**What is asked**: Identify every line in the entries below that contains the string "Image", and copy each of those lines out.

**Data extract**:
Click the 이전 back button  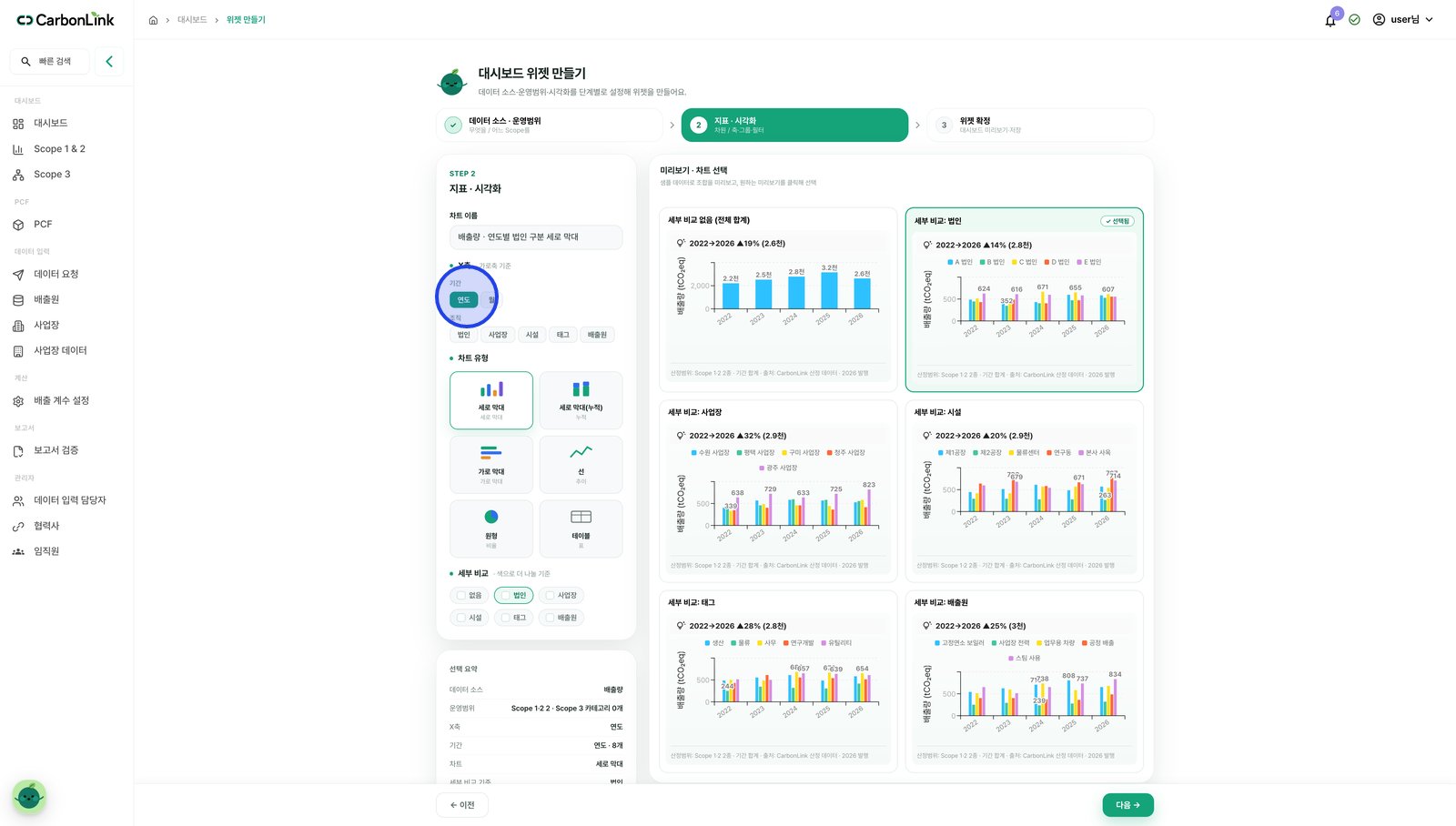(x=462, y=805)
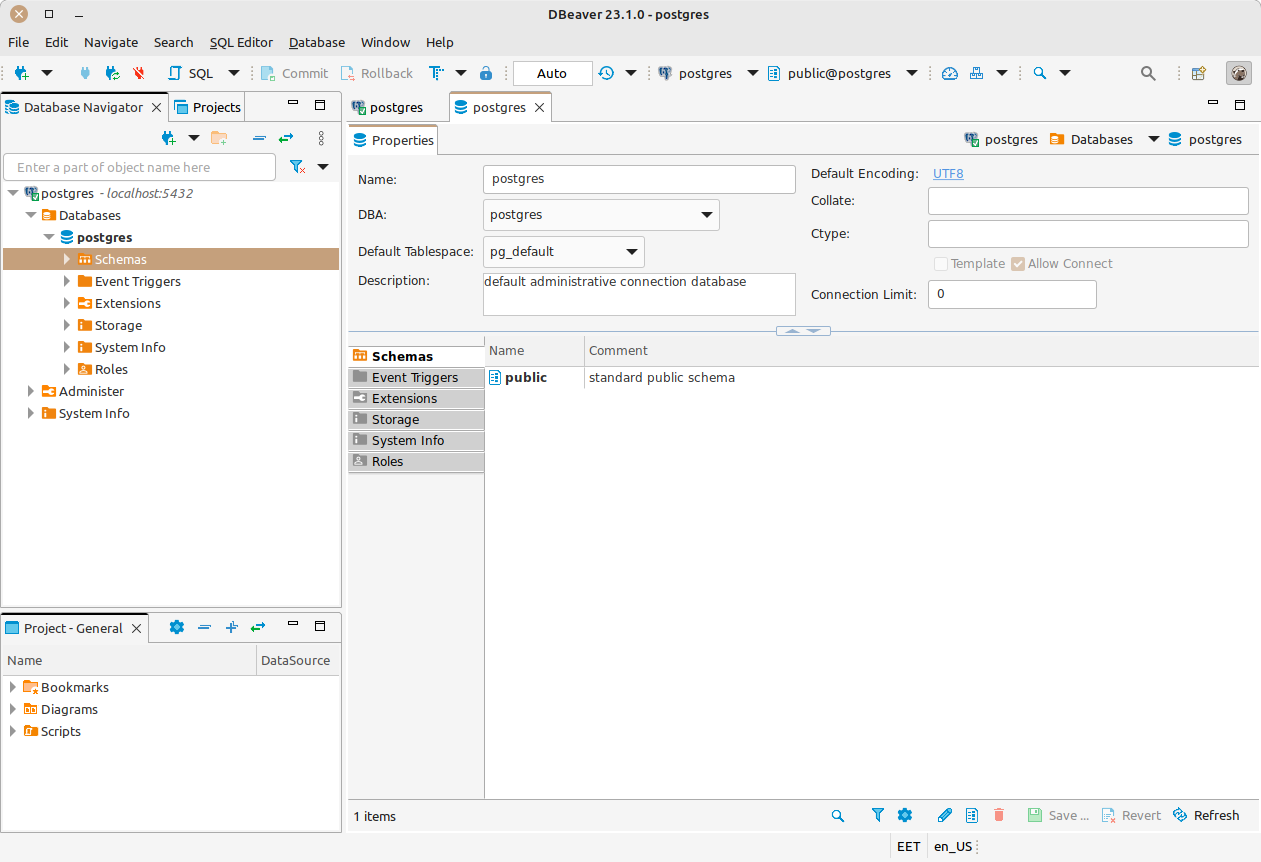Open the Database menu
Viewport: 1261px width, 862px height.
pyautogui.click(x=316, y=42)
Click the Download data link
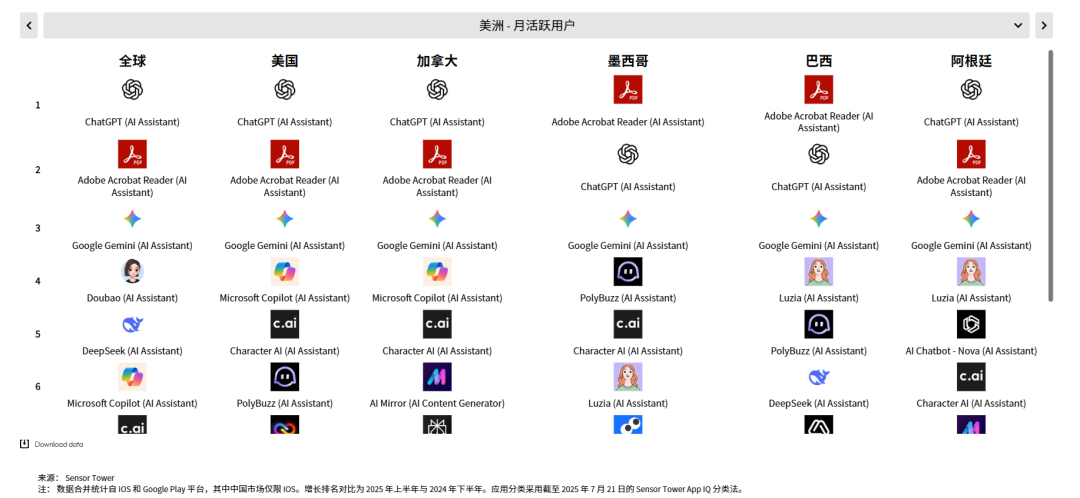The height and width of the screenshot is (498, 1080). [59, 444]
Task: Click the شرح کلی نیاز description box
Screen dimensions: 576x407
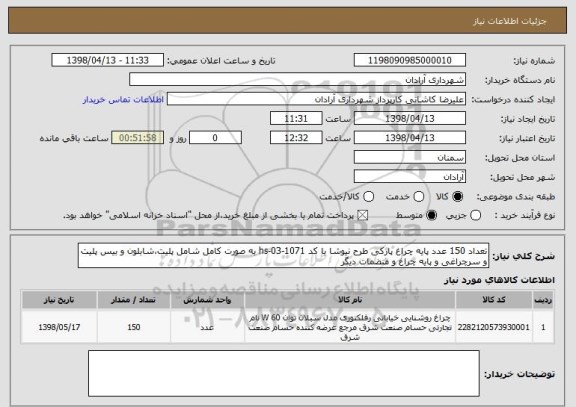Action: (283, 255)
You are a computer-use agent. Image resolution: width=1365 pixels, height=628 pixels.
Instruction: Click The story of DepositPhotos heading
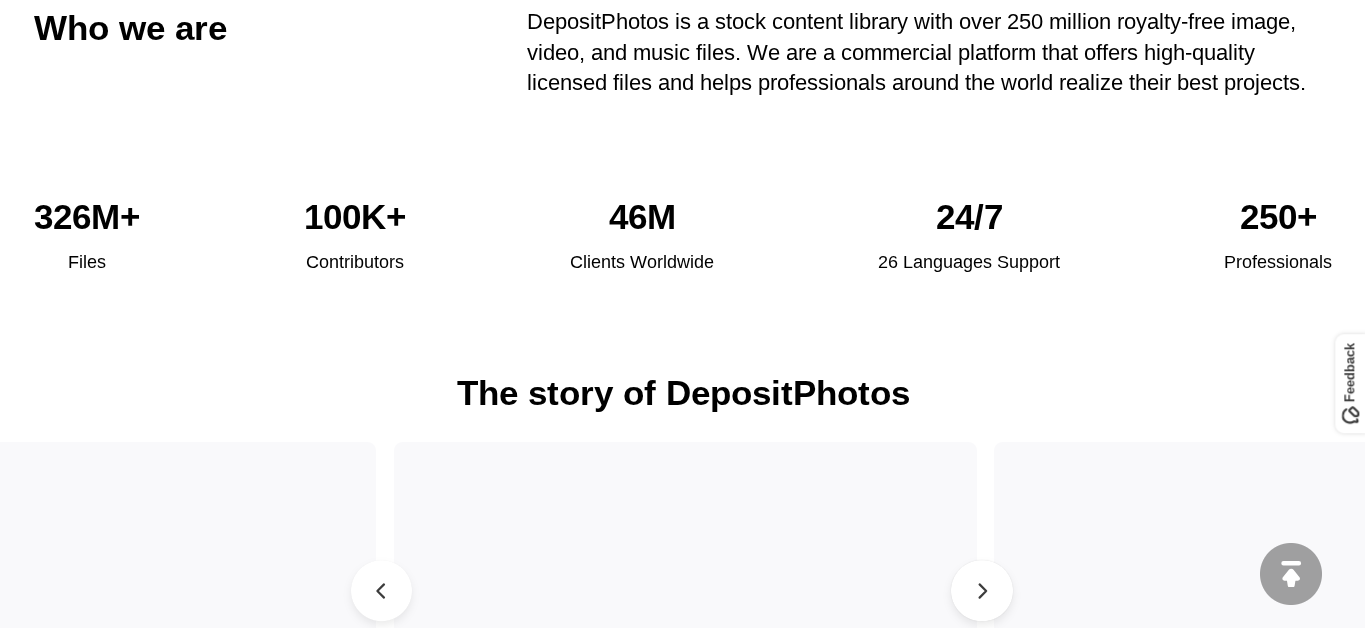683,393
* * *
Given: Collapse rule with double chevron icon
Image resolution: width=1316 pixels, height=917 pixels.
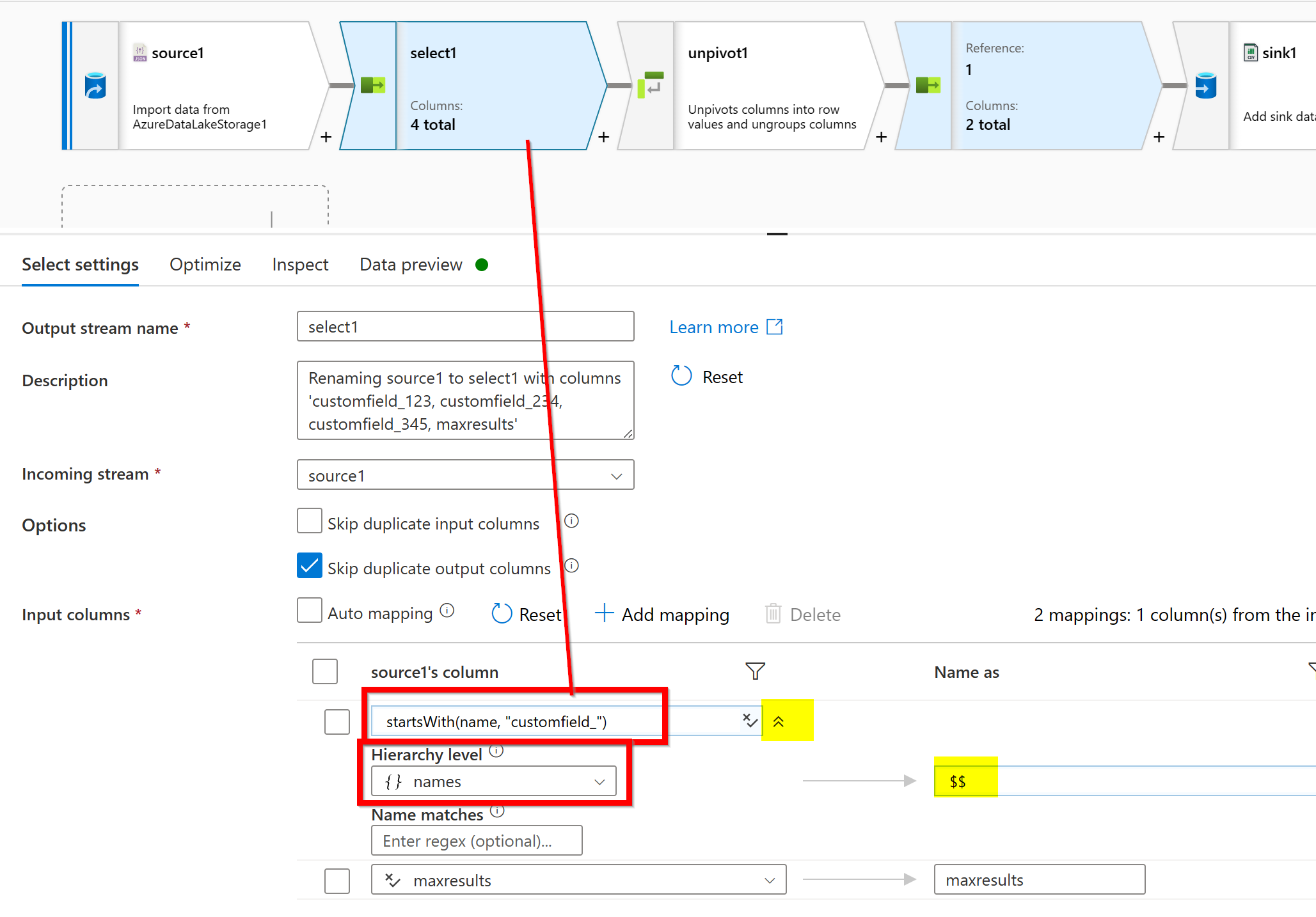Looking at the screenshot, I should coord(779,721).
...
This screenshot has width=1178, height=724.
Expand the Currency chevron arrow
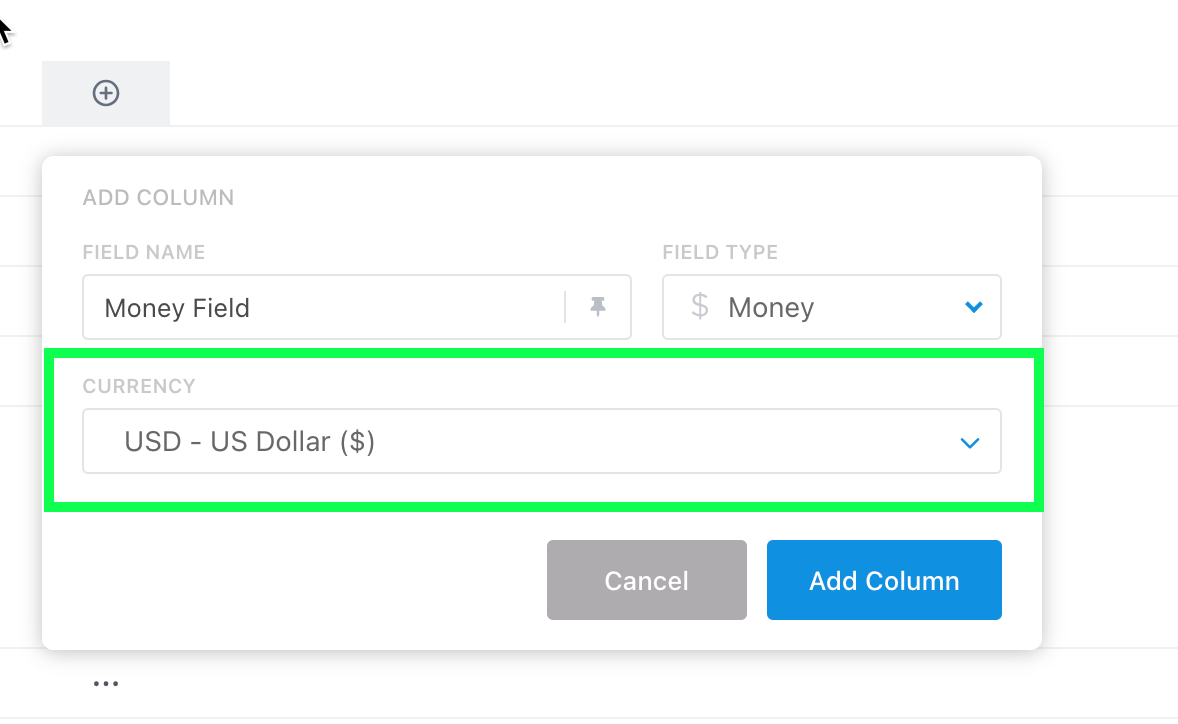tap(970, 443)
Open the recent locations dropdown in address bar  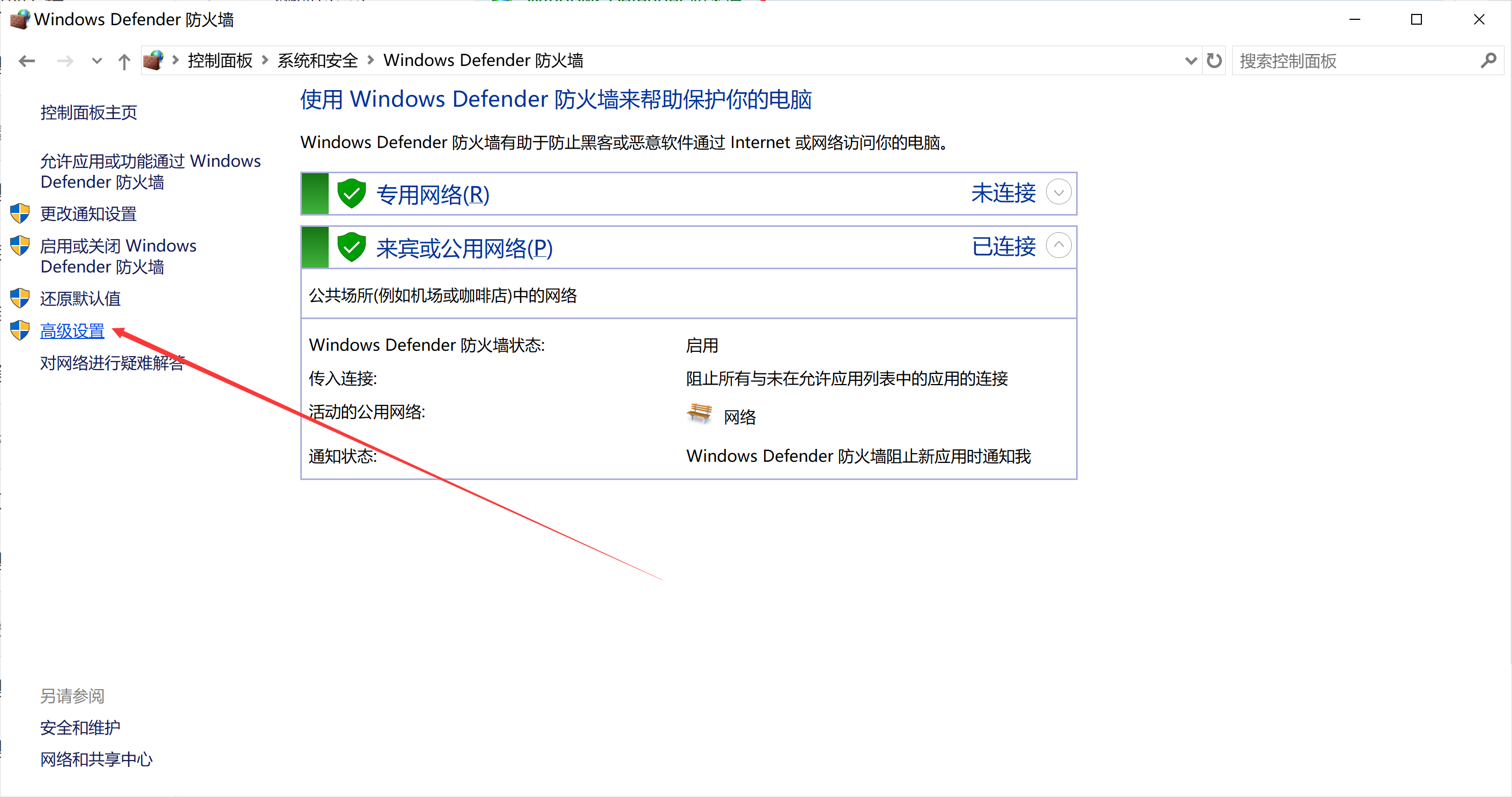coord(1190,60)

**Solution to the exercise**:
You are a computer-use agent. Image resolution: width=1365 pixels, height=628 pixels.
Image resolution: width=1316 pixels, height=917 pixels.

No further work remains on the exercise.